• WHAT THE TASK REQUIRES:
Return the passage of the forum thread below that lies between "His partner who" and "(May 31, 2011)", inclusive, copied word for word.

• DOCUMENT TEXT:
——————————
# Please keep us in your thoughs.....



## DDBsR4Me (Jan 23, 2012)

My female Tempyst (that lives with my mom) isn't doing well. Saturday my mom noticed that she was breathing pretty hard, we thought it was the heat as it has been pretty hot here, but she continued breathing hard even after turning the A/C down lower to try and help her cool down. My mom called the vet to talk to him about it and he said to bring her in on Monday if she doesn't get better by then. 

Well she didn't get any better since then so I took her in to the vet today after work and my vet examined her. He think she may have a cancerous tumor on her spleen that has metastasized to her lungs causing the breathing issues. 
His partner who does the sonograms wasn’t there tonight so I’m taking her back first thing in the morning for a sonogram and x-ray. 

If it is cancer, I will probably put her to sleep. He said that this kind of cancer doesn’t respond to chemo or radiation, and that her breathing would just get worse. I’m really hoping for some good news tomorrow, but I’m not very optimistic at this point. It seems so strange that she might have a tumor on her spleen as that is what I just lost my other female to 3 months ago (hers torsioned though). 

I can’t believe I may be losing another of my babies! The past 3 months have been rough, and now another blow. 

Please keep us in your thoughts.


----------



## Donna Little (May 31, 2011)
——————————
• EXTRACTED DATA:

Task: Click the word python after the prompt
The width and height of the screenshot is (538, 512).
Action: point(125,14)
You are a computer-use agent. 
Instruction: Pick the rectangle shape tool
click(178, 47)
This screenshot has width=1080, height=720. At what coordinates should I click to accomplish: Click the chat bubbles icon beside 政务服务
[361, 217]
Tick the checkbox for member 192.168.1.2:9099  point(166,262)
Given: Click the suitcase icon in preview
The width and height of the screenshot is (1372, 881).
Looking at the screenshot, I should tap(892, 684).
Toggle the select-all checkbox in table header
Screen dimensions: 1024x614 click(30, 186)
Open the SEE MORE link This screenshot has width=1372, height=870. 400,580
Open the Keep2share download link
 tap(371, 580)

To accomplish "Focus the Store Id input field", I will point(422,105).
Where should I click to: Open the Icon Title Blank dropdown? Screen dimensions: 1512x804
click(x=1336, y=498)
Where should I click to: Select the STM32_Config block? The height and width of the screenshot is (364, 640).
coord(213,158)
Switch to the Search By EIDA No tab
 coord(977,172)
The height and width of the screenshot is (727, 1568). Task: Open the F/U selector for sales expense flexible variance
——————————
• YOUR SOLUTION:
His partner who does the sonograms wasn’t there tonight so I’m taking her back first thing in the morning for a sonogram and x-ray. 

If it is cancer, I will probably put her to sleep. He said that this kind of cancer doesn’t respond to chemo or radiation, and that her breathing would just get worse. I’m really hoping for some good news tomorrow, but I’m not very optimistic at this point. It seems so strange that she might have a tumor on her spleen as that is what I just lost my other female to 3 months ago (hers torsioned though). 

I can’t believe I may be losing another of my babies! The past 3 months have been rough, and now another blow. 

Please keep us in your thoughts.


----------



## Donna Little (May 31, 2011)